Clinical study of respiratory complications in patients undergoing elective upper abdominal surgery
Keywords:Abdominal surgery, Pulmonary complications, PEFR, Risk factors
Background: Postoperative pulmonary complication is a major cause of morbidity, mortality, prolonged hospital stay and increased cost of care especially when it involves Upper Abdominal surgery. The predictable changes in lung function include a decrease in vital capacity and functional residual capacity, which are more striking in obese patients and in the supine. Aim is to study the incidence of respiratory complications in patients undergoing elective upper abdominal surgery with identification of risk factors namely Age, Sex, Obesity, Smoking and duration of upper abdominal Surgery for the development of Respiratory complications using a Peak Flow Meter as a bedside predictive test.
Methods: Peak expiratory flow rate (PEFR) measurement daily up to 7 days post-surgery, were noted to monitor the occurrence of postoperative respiratory complications.
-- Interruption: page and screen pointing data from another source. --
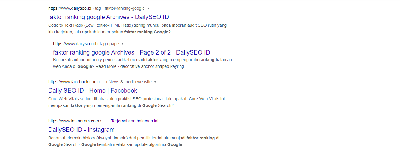Click the https://www.instagram.com URL text

(x=73, y=121)
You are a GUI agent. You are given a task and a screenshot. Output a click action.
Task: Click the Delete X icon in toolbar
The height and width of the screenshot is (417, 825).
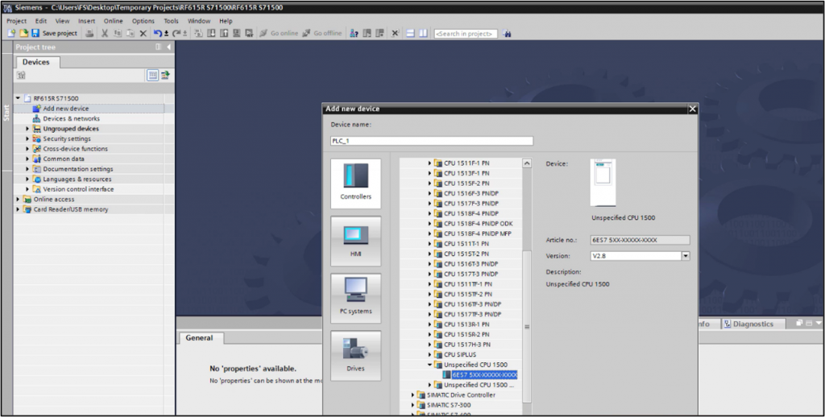click(143, 33)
Results: The study results according to our study showed that14 (34.1%) male patients out of 41 had postoperative complications as compared to 15 (48.3%) out of 31 female patients. 30.5% patients were obese and had postoperative complications of 9.75%. Overall 40% of smokers had postoperative complications. Postoperatively sub costal incision had complications (41%) in 36 patients, roof top incisions 4 out of 5 (80%) and para-umbilical incisions 3 out of 4 (75%). 80% of the patients who had upper abdominal transverse incisions developed microatelectasis followed by 75% of patients who had par median incisions.
Conclusions: Respiratory complications following elective upper abdominal surgery are influenced by Increasing age and obesity and Smoking affected post-operative pulmonary recovery. Type of incision could also help change the incidence of complications.